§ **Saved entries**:
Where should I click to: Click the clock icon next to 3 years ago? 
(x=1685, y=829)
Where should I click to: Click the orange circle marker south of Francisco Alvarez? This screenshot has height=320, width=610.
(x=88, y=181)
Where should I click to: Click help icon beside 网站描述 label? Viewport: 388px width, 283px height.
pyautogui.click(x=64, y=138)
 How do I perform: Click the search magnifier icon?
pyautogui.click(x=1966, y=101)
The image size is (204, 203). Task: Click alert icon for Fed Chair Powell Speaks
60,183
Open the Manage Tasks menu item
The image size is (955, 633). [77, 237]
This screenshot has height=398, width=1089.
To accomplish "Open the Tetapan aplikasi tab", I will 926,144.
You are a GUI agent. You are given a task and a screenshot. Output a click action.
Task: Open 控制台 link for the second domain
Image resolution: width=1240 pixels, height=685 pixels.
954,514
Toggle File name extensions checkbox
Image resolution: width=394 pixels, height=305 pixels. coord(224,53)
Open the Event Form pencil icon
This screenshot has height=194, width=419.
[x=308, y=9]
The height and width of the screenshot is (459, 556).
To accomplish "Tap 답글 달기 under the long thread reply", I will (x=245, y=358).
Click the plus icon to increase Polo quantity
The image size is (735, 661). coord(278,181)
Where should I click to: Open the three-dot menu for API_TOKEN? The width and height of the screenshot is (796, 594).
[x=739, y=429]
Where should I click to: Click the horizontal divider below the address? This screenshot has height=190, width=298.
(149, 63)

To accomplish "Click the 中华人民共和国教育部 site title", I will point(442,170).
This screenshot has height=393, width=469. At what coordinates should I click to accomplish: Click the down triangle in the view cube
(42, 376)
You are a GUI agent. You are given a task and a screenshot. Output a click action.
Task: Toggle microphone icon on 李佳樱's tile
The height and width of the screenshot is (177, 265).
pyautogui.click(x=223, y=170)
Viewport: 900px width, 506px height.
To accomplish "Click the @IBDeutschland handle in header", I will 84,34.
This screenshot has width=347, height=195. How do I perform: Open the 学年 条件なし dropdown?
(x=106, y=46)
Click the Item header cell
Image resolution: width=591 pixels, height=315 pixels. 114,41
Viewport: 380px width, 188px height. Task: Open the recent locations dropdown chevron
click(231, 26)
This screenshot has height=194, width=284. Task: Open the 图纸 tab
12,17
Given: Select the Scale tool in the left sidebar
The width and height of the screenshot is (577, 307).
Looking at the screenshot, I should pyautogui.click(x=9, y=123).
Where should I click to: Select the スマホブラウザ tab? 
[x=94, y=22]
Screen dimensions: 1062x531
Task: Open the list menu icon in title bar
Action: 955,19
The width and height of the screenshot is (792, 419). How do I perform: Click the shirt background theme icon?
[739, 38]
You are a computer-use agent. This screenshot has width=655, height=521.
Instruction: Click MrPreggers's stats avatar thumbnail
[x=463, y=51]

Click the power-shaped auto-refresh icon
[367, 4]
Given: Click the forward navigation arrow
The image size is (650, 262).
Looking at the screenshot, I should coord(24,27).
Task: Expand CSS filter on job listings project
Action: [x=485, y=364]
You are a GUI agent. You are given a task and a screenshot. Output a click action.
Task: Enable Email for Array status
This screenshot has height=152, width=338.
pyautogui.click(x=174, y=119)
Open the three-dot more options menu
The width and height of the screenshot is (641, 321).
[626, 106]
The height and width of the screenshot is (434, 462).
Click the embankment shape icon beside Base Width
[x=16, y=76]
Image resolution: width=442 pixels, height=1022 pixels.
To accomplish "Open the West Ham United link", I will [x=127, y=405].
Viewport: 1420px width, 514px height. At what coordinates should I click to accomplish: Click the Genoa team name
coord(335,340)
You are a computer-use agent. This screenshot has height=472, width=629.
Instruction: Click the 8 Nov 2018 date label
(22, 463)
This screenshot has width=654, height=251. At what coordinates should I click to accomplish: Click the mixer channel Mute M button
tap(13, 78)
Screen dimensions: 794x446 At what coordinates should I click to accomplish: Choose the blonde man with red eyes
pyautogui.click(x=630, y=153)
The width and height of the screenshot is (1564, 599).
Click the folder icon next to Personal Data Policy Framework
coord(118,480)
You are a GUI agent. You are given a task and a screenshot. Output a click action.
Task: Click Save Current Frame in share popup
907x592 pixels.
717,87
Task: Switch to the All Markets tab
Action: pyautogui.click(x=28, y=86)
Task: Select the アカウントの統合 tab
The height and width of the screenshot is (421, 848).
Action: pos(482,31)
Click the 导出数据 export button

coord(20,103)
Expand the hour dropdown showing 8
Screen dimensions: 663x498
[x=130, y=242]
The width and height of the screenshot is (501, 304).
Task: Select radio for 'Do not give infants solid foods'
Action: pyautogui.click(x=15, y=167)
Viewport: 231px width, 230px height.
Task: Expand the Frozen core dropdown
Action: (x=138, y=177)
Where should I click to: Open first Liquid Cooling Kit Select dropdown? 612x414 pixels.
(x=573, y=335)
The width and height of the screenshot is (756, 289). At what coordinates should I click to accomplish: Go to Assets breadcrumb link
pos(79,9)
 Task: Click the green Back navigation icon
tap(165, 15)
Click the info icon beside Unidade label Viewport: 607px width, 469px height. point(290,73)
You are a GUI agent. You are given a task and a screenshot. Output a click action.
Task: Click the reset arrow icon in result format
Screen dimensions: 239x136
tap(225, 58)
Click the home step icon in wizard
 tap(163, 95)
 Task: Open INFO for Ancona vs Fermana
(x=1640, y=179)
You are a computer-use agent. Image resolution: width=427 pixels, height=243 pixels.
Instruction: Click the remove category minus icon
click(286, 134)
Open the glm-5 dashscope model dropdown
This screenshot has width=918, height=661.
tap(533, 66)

§ **Exercise brief**:
Give back exactly the lines from the one containing "has height=472, width=629." through the last line of the records.

§ **Output of the task**:
You are a computer-use agent. This screenshot has height=472, width=629.
Instruction: Click the 8 Nov 2018 date label
(22, 463)
This screenshot has width=654, height=251. At what coordinates should I click to accomplish: Click the mixer channel Mute M button
tap(13, 78)
Screen dimensions: 794x446 At what coordinates should I click to accomplish: Choose the blonde man with red eyes
pyautogui.click(x=630, y=153)
The width and height of the screenshot is (1564, 599).
Click the folder icon next to Personal Data Policy Framework
coord(118,480)
You are a GUI agent. You are given a task and a screenshot. Output a click action.
Task: Click Save Current Frame in share popup
907x592 pixels.
717,87
Task: Switch to the All Markets tab
Action: pyautogui.click(x=28, y=86)
Task: Select the アカウントの統合 tab
The height and width of the screenshot is (421, 848).
Action: pos(482,31)
Click the 导出数据 export button

coord(20,103)
Expand the hour dropdown showing 8
Screen dimensions: 663x498
[x=130, y=242]
The width and height of the screenshot is (501, 304).
Task: Select radio for 'Do not give infants solid foods'
Action: pyautogui.click(x=15, y=167)
Viewport: 231px width, 230px height.
Task: Expand the Frozen core dropdown
Action: (x=138, y=177)
Where should I click to: Open first Liquid Cooling Kit Select dropdown? 612x414 pixels.
(x=573, y=335)
The width and height of the screenshot is (756, 289). At what coordinates should I click to accomplish: Go to Assets breadcrumb link
pos(79,9)
 Task: Click the green Back navigation icon
tap(165, 15)
Click the info icon beside Unidade label Viewport: 607px width, 469px height. point(290,73)
You are a GUI agent. You are given a task and a screenshot. Output a click action.
Task: Click the reset arrow icon in result format
Screen dimensions: 239x136
tap(225, 58)
Click the home step icon in wizard
 tap(163, 95)
 Task: Open INFO for Ancona vs Fermana
(x=1640, y=179)
You are a computer-use agent. Image resolution: width=427 pixels, height=243 pixels.
Instruction: Click the remove category minus icon
click(286, 134)
Open the glm-5 dashscope model dropdown
This screenshot has width=918, height=661.
tap(533, 66)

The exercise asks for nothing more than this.